Dr. Huertas, a native of Chile, is a physician scientist dedicated to developing therapeutics for inherited metabolic diseases.  He has experience with small molecules, enzyme replacement therapies, and cell and gene therapies. Dr. Huertas has been in the pharmaceutical industry for nearly 30 years in positions of increasing responsibility.  During his professional career, Dr. Huertas has worked with small molecules, biologics and cellular therapies and across multiple therapeutic areas. He led the clinical team that filed for approval of and registered Fabrazyme (agalsidase beta) in the United States, Europe and Japan. In addition, he has extensive experience interacting with regulatory authorities in the US (FDA), EU (EMA), Japan (PMDA) and throughout Latin America. He is very comfortable discussing basic science with scientists, medical science with physicians and investigators, and medical issues with patients, patient associations, physicians, third-party payers and regulators, governmental officials and business colleagues. He has served as an expert advisor to venture capital firms, governmental and non-governmental agencies on issues related to biotechnology and uses of biological resources as means of sustainable economic development.

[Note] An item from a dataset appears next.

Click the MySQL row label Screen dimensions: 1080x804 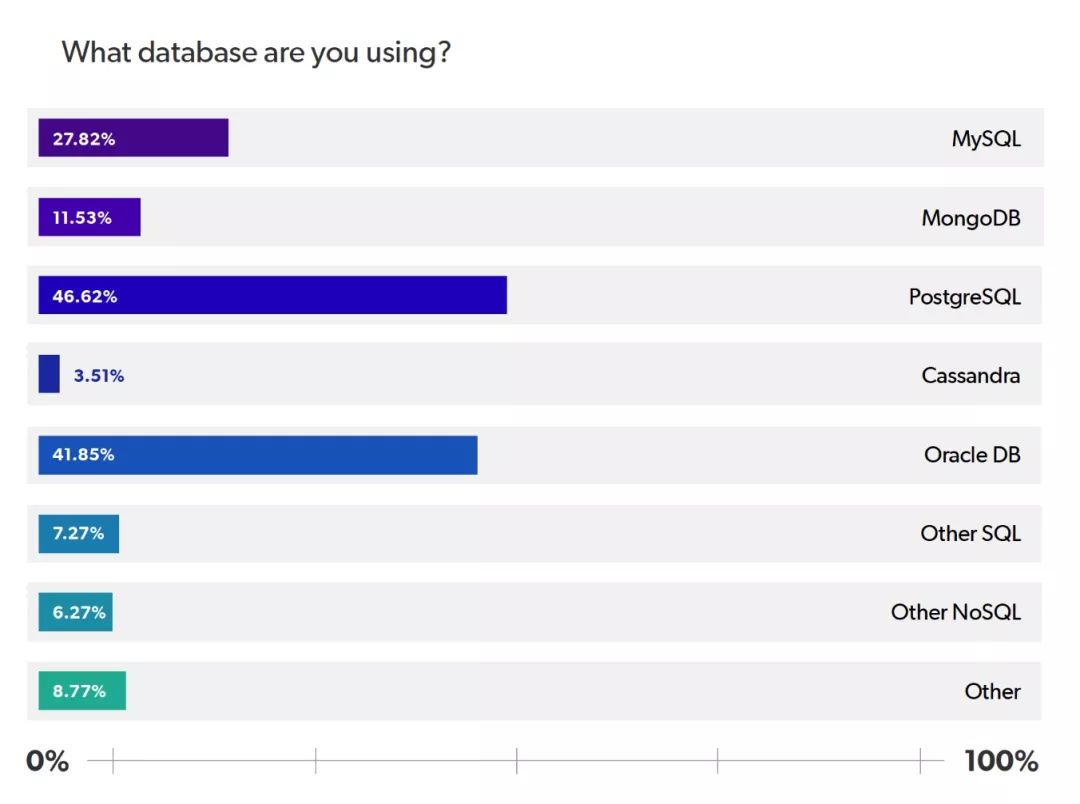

Dr. Huertas is a graduate of Stanford University (MS, Biochemistry), Harvard University (PhD, Cell and Developmental Biology), the Program in Health Sciences and Technology between Harvard Medical School and the Massachusetts Institute of Technology (MD), and the Sloan School of Management at the Massachusetts Institute of Technology (MS, Management). He trained in Internal Medicine, Rheumatology and Palliative Care at the Massachusetts General Hospital. He is a licensed physician in California and Massachusetts.